How to complete this task
When you reach the line that contains "Nagpur Police Online Complaints (349, 2427)" in the data below, start reproducing lines exactly, and stop after the line that contains "Health (657, 13)".

(Dataset entries)

==========

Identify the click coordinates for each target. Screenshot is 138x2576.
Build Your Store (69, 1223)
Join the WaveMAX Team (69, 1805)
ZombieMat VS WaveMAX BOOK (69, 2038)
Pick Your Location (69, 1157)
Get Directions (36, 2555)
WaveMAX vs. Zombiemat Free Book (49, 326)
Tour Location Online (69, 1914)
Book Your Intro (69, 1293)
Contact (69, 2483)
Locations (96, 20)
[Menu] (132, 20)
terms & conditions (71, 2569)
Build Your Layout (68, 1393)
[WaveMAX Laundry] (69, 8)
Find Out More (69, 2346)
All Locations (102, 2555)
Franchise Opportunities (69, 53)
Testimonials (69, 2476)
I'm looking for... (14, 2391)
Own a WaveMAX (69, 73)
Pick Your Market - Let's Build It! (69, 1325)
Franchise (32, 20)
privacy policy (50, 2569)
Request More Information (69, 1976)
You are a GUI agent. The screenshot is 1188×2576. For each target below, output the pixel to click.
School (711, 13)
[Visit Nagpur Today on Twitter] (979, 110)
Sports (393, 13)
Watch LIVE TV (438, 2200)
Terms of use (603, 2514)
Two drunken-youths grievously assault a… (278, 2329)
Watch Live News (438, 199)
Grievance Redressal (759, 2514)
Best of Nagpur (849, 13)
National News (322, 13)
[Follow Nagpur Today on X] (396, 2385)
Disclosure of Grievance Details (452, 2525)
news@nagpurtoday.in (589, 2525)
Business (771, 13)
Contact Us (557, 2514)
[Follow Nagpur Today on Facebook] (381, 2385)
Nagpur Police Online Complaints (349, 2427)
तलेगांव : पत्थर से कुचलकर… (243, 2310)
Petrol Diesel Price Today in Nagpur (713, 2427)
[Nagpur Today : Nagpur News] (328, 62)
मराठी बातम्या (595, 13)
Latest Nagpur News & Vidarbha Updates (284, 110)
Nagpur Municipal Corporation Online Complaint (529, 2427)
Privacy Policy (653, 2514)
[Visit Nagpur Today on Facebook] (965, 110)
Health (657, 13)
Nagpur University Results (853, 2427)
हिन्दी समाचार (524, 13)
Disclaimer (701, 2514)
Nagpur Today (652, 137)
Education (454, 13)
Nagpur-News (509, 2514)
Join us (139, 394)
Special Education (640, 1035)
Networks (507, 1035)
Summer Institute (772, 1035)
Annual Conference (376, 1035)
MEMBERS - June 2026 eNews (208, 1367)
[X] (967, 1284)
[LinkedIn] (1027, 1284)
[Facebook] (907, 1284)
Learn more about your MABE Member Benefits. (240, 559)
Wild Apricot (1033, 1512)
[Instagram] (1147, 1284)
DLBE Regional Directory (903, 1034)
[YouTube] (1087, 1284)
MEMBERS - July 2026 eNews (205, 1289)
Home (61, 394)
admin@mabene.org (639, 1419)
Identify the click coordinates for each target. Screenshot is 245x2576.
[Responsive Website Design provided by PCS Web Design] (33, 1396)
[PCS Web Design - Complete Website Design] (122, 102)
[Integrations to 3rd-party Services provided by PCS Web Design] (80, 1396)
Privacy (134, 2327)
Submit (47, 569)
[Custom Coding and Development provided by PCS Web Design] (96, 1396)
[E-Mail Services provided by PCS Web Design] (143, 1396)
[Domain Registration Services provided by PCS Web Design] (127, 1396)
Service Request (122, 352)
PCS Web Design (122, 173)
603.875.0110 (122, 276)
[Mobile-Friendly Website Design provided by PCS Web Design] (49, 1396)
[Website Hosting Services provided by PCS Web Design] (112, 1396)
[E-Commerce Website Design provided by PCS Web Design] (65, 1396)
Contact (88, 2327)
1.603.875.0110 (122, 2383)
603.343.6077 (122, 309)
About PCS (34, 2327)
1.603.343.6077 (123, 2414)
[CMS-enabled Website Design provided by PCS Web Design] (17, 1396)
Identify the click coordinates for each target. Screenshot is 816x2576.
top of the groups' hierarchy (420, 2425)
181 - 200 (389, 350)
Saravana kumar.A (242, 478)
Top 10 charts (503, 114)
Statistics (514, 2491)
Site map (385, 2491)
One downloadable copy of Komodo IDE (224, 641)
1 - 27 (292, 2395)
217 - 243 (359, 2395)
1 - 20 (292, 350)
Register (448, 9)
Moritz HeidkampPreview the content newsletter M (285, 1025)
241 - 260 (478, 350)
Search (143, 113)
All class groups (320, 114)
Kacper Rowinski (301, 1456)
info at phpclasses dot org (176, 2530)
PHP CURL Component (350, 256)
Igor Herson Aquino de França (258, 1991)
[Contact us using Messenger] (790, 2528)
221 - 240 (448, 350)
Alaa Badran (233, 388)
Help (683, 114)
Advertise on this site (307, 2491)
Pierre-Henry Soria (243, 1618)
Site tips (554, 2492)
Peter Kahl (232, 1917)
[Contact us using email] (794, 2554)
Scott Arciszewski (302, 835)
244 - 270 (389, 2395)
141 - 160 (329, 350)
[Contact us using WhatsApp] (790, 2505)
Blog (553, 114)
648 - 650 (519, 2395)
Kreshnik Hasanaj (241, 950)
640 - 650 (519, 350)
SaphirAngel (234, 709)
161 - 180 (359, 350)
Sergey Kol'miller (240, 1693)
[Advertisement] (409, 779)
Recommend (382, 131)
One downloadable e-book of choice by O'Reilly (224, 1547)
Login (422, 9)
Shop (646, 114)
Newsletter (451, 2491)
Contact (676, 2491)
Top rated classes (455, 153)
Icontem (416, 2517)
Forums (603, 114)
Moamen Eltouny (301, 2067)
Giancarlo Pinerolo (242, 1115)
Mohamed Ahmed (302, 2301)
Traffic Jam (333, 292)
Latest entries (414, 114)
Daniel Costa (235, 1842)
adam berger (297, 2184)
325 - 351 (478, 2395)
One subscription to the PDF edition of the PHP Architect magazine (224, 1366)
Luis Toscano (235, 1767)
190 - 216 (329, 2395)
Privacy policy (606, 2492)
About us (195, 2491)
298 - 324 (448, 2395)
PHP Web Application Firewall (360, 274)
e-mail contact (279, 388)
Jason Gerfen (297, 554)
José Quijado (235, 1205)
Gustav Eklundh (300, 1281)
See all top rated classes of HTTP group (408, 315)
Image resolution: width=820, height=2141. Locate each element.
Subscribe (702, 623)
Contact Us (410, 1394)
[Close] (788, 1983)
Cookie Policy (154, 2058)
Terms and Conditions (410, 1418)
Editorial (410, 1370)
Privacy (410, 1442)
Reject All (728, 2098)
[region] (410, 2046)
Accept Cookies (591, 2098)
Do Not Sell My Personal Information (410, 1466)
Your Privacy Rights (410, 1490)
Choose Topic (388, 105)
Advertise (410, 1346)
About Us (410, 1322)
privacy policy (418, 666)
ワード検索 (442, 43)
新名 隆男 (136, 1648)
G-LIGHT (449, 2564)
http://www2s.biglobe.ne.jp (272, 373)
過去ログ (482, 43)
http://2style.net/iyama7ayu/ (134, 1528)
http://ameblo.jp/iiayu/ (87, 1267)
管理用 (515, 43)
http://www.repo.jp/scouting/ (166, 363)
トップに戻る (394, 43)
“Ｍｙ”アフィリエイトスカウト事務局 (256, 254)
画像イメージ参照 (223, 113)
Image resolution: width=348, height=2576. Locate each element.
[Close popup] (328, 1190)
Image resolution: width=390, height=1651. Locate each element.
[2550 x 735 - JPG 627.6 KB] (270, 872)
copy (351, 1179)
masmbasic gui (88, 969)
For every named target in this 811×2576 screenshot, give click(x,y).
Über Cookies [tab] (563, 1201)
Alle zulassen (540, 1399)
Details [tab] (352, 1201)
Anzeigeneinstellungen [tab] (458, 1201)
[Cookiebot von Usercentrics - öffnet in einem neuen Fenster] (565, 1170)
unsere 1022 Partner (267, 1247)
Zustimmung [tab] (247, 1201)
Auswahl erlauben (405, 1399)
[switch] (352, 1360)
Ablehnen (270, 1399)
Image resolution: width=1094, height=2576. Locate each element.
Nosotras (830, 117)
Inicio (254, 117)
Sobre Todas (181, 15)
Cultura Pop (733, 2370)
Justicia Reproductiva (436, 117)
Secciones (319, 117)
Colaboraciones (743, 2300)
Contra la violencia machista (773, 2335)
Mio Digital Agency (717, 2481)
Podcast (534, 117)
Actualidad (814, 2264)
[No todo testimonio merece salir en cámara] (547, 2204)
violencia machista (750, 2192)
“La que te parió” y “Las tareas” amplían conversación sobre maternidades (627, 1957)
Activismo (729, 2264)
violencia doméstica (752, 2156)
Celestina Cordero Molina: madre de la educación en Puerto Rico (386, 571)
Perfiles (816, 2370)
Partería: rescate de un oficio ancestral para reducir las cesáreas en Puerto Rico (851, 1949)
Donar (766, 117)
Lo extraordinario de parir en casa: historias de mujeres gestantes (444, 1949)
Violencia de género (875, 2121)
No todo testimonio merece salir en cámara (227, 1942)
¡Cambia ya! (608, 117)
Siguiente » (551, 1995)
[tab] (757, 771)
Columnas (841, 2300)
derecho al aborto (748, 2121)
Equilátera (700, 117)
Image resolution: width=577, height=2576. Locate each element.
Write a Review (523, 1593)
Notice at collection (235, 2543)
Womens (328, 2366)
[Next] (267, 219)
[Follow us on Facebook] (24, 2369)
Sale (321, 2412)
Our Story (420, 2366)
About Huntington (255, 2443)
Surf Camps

==========

Task answer
Nagpur Police Online Complaints (349, 2427)
तलेगांव : पत्थर से कुचलकर… (243, 2310)
Petrol Diesel Price Today in Nagpur (713, 2427)
[Nagpur Today : Nagpur News] (328, 62)
मराठी बातम्या (595, 13)
Latest Nagpur News & Vidarbha Updates (284, 110)
Nagpur Municipal Corporation Online Complaint (529, 2427)
Privacy Policy (653, 2514)
[Visit Nagpur Today on Facebook] (965, 110)
Health (657, 13)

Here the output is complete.